Eva Futura
Por Alfredo Llopico.
No podemos decir que una imagen tan despojada de rodeos como la “Eva Futura” de Álex Francés sea una obra complaciente, sino descarnadamente realista y completamente ajena al tradicional estándar de belleza. Al igual que en el trabajo del japonés Manabu Yamanaka su mirada percibe el lado menos obvio de la belleza para detenerse en otro aspecto, el de la dignidad que acompaña al hombre hasta el fin de su vida.
En el trabajo de ambos artistas una mujer de edad muy avanzada, de pie, fotografiada en blanco y negro, aparece desnuda frontalmente, sin ocultar nada, ante un fondo completamente neutro desprovisto de cualquier adorno. Sin embargo, es curioso que tras la primera reacción de sorpresa o rechazo que nos provoca ver esta imagen, descubramos la empatía que nos produce la visión de la fragilidad.
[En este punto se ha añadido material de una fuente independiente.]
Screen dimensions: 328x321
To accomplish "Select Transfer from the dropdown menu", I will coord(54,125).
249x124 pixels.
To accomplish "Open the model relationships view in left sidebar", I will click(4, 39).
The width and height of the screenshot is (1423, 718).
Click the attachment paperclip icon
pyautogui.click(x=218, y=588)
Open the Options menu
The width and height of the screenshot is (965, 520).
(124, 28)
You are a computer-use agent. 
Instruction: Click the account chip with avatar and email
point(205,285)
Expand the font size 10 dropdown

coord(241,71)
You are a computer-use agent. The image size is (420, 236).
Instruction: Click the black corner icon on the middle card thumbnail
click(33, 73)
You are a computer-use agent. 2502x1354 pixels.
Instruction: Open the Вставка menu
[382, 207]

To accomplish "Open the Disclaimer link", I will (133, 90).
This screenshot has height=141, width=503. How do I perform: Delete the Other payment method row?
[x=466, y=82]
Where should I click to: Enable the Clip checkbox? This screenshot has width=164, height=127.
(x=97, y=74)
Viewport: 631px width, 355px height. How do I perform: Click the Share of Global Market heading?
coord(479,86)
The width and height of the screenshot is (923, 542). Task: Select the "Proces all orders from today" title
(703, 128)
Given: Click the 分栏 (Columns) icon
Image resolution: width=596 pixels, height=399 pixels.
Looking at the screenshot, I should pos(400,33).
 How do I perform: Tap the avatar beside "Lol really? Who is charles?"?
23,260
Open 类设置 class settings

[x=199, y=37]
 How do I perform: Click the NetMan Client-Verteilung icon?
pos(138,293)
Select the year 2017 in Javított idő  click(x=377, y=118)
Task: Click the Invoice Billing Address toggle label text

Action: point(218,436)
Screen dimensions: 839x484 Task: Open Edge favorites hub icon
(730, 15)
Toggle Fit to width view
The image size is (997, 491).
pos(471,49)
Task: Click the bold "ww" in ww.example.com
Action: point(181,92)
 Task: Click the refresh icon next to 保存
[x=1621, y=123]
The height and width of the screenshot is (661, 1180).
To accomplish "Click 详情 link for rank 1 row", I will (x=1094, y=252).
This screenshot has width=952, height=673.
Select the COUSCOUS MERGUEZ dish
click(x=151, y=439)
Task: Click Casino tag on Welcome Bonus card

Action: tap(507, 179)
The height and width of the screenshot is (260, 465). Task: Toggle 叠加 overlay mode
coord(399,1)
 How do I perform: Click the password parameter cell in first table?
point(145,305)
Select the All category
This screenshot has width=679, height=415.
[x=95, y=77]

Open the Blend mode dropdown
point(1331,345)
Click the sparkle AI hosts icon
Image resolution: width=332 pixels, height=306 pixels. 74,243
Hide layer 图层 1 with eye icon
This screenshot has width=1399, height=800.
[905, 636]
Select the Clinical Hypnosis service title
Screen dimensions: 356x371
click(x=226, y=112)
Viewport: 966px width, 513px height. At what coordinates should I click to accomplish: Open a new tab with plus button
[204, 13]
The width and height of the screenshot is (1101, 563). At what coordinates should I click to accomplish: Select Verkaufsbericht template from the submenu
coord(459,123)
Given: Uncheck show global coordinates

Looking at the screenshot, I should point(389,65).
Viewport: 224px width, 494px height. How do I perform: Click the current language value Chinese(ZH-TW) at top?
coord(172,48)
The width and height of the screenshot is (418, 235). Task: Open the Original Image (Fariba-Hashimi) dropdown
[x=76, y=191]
Y quizás, inmediatamente después, el fastidio –íntimamente unido a la conciencia irrevocable de que estamos viéndonos a nosotros mismos en el futuro– en el hipotético caso de ser afortunados y vivir mucho tiempo.
Tratamos de eludir ver la representación de la propia impermanencia, del propio deterioro, de la propia imagen previa al adiós definitivo. Y aunque nada de lo que vemos en «Eva Futura» es visto con naturalidad, la realidad es que todo lo que vemos es natural. Deseamos ver hermosura, juventud, armonía, salud. Deseamos que nos ayuden a mantener la ilusión. Pero Álex, como Manabu, en cambio, nos muestran la realidad… Tal vez nos estén ofreciendo una oportunidad. La de ver las cosas simplemente como son, sin asustarnos.
Un amigo me dice que el vacío avanza y crece a nuestro lado, que no hay que privarse de todos los sueños y amores que se puedan tener, porque el tiempo pasa volando, porque tomamos consciencia de la vida y empezamos a sentir la angustia de la rapidez con la que pasan los años y entonces la única manera posible de vivir es con la conciencia del dolor y de que todos compartimos el mismo destino de vivir nuestras vidas con el miedo a envejecer y morir. Para mí fue inevitable recordarlo tras encontrarme de nuevo hace unos días con Ana María Matute. Una mujer que a pesar de estar en lo más alto que las letras hispanas han concedido estar a ninguna otra mujer, tiene el rostro desdoblado entre lo que ella es y la orografía impuesta por la vida. «El sufrimiento me ha marcado la cara, pero también la risa me ha dejado arrugas», afirma. Porque la vida es para la escritora una equivocación maravillosa en la que siempre hay belleza.
Hace unos días, en el incomparable marco del Teatro Principal de Castellón, hemos tenido la oportunidad de comprobarlo.